Un reciente estudio realizado por el equipo de Oregon Health and Science University en Portland, Estados Unidos arrojó interesantes explicaciones sobre el efecto biológico que producen las bebidas alcohólicas: el estado de embriaguez refuerza la unión y la sociabilidad en las mujeres, las vuelve más cariñosas, mientras que a los hombres los vuelve infieles.

Para llegar a estos resultados los investigadores realizaron una fiesta de ratones con vodka. Eligieron a los ratones de la pradera porque se ha comprobado que son un ejemplo de fidelidad, y se utilizan generalmente para conocer la esencia biológica de la monogamia.

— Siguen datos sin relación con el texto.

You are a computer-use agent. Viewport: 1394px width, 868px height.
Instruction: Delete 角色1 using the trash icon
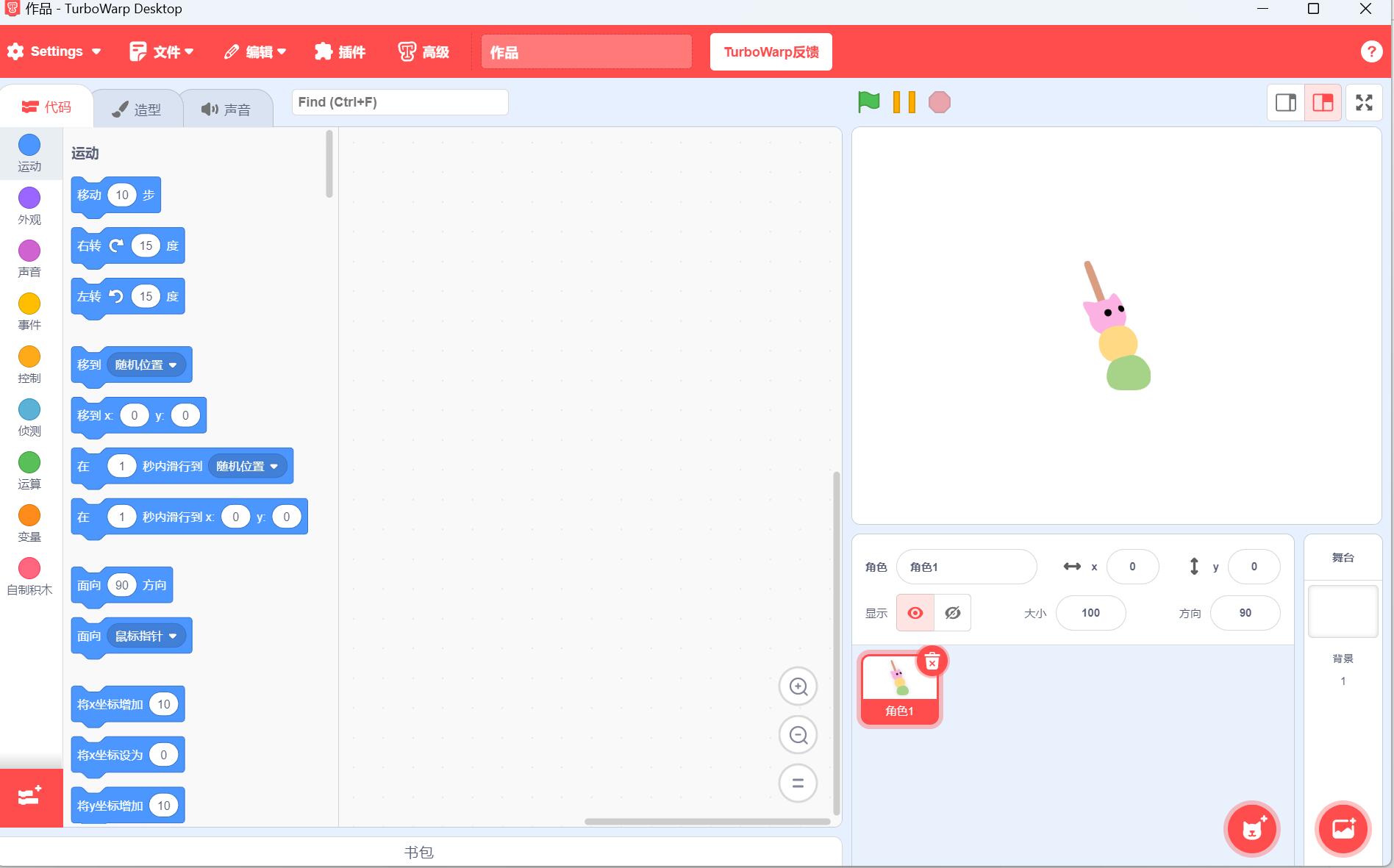click(932, 661)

Después de la noche de copas, fueron analizados sus cerebros y comprobaron que el alcohol había afectado a los sistemas de neuropéptidos en el cerebro, que es el área de los roedores que influye en el comportamiento social y la ansiedad.

Casi el 100% de las hembras prefirieron interactuar con su antigua pareja y no con la recién presentada. Los machos borrachos hicieron todo lo contrario, rechazaron a sus amantes anteriores y mostraron más interés por las nuevas hembras, sin embargo todos los machos sobrios, se mostraron absolutamente fieles a su primera pareja.

Los resultados del estudio, fueron publicados en la revista “Actas de la Academia Nacional de Ciencias”.